SOD results from an abnormality in the development of the embryonic forebrain at 4–6 weeks of pregnancy. There is no known single cause of SOD, but it is thought that both genetic and environmental factors may be involved.

===Genetic===

Rare familial recurrence has been reported, suggesting at least one genetic form (HESX1). Five homozygous and eight heterozygous pathogenic HESX1 mutations have been discovered. Patients with homozygous mutations present with a typical SOD phenotype while those with heterozygous mutations are mildly affected. In addition to HESX1, mutations in OTX2, SOX2 and PAX6 have been implicated in SOD. SOX2 mutations in SOD patients are associated with severe bilateral ocular anomalies such as microphthalmia and anophthalmia. Additional features associated with SOX2 mutations include developmental delay, oesophageal atresia, short stature and sensorineural hearing loss. Genetic abnormalities are identified in fewer than one percent of patients.

==Diagnosis==

A diagnosis of SOD is made when at least two of the following triad are present: optic nerve underdevelopment; pituitary hormone abnormalities; and mid-line brain abnormalities. Diagnosis is usually made at birth or during childhood, and a clinical diagnosis can be confirmed by MRI scans.

==Treatment==

There is no cure for SOD. Treatment aims to manage symptoms and may require a multidisciplinary team of specialists including neurologists, ophthalmologists and endocrinologists.
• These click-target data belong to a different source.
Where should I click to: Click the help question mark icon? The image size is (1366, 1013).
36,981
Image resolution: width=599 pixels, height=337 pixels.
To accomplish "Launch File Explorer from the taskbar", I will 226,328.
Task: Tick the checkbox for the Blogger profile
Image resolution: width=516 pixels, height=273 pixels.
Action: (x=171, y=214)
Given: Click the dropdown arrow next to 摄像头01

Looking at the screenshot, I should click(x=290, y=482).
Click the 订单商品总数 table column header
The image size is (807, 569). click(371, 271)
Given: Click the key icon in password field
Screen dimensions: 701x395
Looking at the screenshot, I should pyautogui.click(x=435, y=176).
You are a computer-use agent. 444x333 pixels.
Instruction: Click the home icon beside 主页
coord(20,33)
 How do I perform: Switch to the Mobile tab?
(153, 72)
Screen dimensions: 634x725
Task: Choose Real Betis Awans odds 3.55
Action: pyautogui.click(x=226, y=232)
Hormone deficiencies may be treated with HRT but vision impairments are not usually treatable.

==Epidemiology==

A European survey put the prevalence of SOD at somewhere in the region of 1.9 to 2.5 per 100,000 live births, with the United Kingdom having a particularly high rate and with increased risk for younger mothers.

==History==

In 1941 David Reeves at the Children's Hospital Los Angeles described an association between underdevelopment of the optic nerve with an absent septum pellucidum. Fifteen years later French doctor Georges de Morsier reported his theory that the two abnormalities were connected and coined the term septo-optic dysplasia. In 1970 American doctor William Hoyt made the connection between the three features of SOD and named the syndrome after de Morsier.

==In popular culture==
British model and television personality Katie Price's son, Harvey, has this condition.